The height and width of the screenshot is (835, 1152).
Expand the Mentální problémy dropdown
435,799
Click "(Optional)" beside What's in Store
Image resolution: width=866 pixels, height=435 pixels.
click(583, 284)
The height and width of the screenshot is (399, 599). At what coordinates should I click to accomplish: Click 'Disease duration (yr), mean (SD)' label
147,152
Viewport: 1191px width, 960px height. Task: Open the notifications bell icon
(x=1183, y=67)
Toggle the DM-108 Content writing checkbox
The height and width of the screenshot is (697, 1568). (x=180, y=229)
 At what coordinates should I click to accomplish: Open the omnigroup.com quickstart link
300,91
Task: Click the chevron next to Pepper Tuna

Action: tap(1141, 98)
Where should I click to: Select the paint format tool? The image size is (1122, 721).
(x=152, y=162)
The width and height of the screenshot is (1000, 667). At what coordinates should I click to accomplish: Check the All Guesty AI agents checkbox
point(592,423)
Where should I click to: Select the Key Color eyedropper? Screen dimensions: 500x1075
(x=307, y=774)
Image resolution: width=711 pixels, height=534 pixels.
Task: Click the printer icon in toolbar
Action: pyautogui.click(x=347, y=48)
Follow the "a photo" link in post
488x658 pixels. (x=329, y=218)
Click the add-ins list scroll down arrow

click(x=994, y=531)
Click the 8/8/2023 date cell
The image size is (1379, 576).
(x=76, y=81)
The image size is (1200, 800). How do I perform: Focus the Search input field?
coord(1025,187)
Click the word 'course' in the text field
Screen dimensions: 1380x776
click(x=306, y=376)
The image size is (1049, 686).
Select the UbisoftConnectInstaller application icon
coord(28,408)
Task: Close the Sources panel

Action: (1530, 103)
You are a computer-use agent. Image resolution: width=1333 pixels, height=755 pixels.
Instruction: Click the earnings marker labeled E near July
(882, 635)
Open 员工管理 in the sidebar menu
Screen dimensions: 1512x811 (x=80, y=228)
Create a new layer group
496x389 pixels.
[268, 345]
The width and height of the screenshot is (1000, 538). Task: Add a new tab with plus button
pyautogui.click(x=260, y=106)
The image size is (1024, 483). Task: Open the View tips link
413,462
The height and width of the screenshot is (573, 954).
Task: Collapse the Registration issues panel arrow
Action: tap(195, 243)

- - - -

--- About this exercise ---
Transcribe the material above word for word.

--- Solution to this task ---
The height and width of the screenshot is (835, 1152).
Expand the Mentální problémy dropdown
435,799
Click "(Optional)" beside What's in Store
Image resolution: width=866 pixels, height=435 pixels.
click(583, 284)
The height and width of the screenshot is (399, 599). At what coordinates should I click to accomplish: Click 'Disease duration (yr), mean (SD)' label
147,152
Viewport: 1191px width, 960px height. Task: Open the notifications bell icon
(x=1183, y=67)
Toggle the DM-108 Content writing checkbox
The height and width of the screenshot is (697, 1568). (x=180, y=229)
 At what coordinates should I click to accomplish: Open the omnigroup.com quickstart link
300,91
Task: Click the chevron next to Pepper Tuna

Action: tap(1141, 98)
Where should I click to: Select the paint format tool? The image size is (1122, 721).
(x=152, y=162)
The width and height of the screenshot is (1000, 667). At what coordinates should I click to accomplish: Check the All Guesty AI agents checkbox
point(592,423)
Where should I click to: Select the Key Color eyedropper? Screen dimensions: 500x1075
(x=307, y=774)
Image resolution: width=711 pixels, height=534 pixels.
Task: Click the printer icon in toolbar
Action: pyautogui.click(x=347, y=48)
Follow the "a photo" link in post
488x658 pixels. (x=329, y=218)
Click the add-ins list scroll down arrow

click(x=994, y=531)
Click the 8/8/2023 date cell
The image size is (1379, 576).
(x=76, y=81)
The image size is (1200, 800). How do I perform: Focus the Search input field?
coord(1025,187)
Click the word 'course' in the text field
Screen dimensions: 1380x776
click(x=306, y=376)
The image size is (1049, 686).
Select the UbisoftConnectInstaller application icon
coord(28,408)
Task: Close the Sources panel

Action: (1530, 103)
You are a computer-use agent. Image resolution: width=1333 pixels, height=755 pixels.
Instruction: Click the earnings marker labeled E near July
(882, 635)
Open 员工管理 in the sidebar menu
Screen dimensions: 1512x811 (x=80, y=228)
Create a new layer group
496x389 pixels.
[268, 345]
The width and height of the screenshot is (1000, 538). Task: Add a new tab with plus button
pyautogui.click(x=260, y=106)
The image size is (1024, 483). Task: Open the View tips link
413,462
The height and width of the screenshot is (573, 954).
Task: Collapse the Registration issues panel arrow
Action: tap(195, 243)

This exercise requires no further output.